TASK BRIEF: Switch every "Locate an element" in the listing below to "Find an element", and reproduce all of its lines with nothing else changed.

◆ ◆ ◆ ◆ ◆ ◆ ◆

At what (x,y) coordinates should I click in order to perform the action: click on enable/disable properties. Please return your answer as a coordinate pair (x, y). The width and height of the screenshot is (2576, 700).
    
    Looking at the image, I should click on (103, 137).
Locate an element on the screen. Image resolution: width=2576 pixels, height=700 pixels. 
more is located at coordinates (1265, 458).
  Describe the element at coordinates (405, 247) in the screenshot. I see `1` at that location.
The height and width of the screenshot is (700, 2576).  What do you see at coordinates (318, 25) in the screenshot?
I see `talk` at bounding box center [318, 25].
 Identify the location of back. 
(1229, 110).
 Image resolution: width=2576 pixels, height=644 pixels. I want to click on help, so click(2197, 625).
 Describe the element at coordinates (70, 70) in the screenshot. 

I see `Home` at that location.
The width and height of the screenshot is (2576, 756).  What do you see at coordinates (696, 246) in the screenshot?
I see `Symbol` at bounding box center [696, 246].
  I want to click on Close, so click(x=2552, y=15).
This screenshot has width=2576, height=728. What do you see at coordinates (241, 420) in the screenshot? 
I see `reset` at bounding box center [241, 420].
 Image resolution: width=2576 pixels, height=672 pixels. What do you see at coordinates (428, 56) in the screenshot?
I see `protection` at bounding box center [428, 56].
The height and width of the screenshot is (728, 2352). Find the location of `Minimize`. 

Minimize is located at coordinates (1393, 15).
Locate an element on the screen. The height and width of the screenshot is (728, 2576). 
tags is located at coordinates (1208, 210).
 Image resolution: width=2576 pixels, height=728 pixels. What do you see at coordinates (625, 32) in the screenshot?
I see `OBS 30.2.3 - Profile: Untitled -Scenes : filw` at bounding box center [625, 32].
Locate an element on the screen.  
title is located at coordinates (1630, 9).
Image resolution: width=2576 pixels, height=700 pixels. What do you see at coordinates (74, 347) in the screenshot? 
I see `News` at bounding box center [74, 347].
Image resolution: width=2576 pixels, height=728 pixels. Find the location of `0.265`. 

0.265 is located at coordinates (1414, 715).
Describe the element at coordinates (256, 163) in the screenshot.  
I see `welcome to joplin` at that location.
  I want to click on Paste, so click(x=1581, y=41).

◆ ◆ ◆ ◆ ◆ ◆ ◆

FINAL RESULT:
At what (x,y) coordinates should I click in order to perform the action: click on enable/disable properties. Please return your answer as a coordinate pair (x, y). The width and height of the screenshot is (2576, 700).
    
    Looking at the image, I should click on (103, 137).
Find an element on the screen. Image resolution: width=2576 pixels, height=700 pixels. 
more is located at coordinates (1265, 458).
  Describe the element at coordinates (405, 247) in the screenshot. I see `1` at that location.
The height and width of the screenshot is (700, 2576).  What do you see at coordinates (318, 25) in the screenshot?
I see `talk` at bounding box center [318, 25].
 Identify the location of back. 
(1229, 110).
 Image resolution: width=2576 pixels, height=644 pixels. I want to click on help, so click(2197, 625).
 Describe the element at coordinates (70, 70) in the screenshot. 

I see `Home` at that location.
The width and height of the screenshot is (2576, 756).  What do you see at coordinates (696, 246) in the screenshot?
I see `Symbol` at bounding box center [696, 246].
  I want to click on Close, so click(x=2552, y=15).
This screenshot has width=2576, height=728. What do you see at coordinates (241, 420) in the screenshot? 
I see `reset` at bounding box center [241, 420].
 Image resolution: width=2576 pixels, height=672 pixels. What do you see at coordinates (428, 56) in the screenshot?
I see `protection` at bounding box center [428, 56].
The height and width of the screenshot is (728, 2352). Find the location of `Minimize`. 

Minimize is located at coordinates (1393, 15).
Find an element on the screen. The height and width of the screenshot is (728, 2576). 
tags is located at coordinates (1208, 210).
 Image resolution: width=2576 pixels, height=728 pixels. What do you see at coordinates (625, 32) in the screenshot?
I see `OBS 30.2.3 - Profile: Untitled -Scenes : filw` at bounding box center [625, 32].
Find an element on the screen.  
title is located at coordinates (1630, 9).
Image resolution: width=2576 pixels, height=700 pixels. What do you see at coordinates (74, 347) in the screenshot? 
I see `News` at bounding box center [74, 347].
Image resolution: width=2576 pixels, height=728 pixels. Find the location of `0.265`. 

0.265 is located at coordinates (1414, 715).
Describe the element at coordinates (256, 163) in the screenshot.  
I see `welcome to joplin` at that location.
  I want to click on Paste, so click(x=1581, y=41).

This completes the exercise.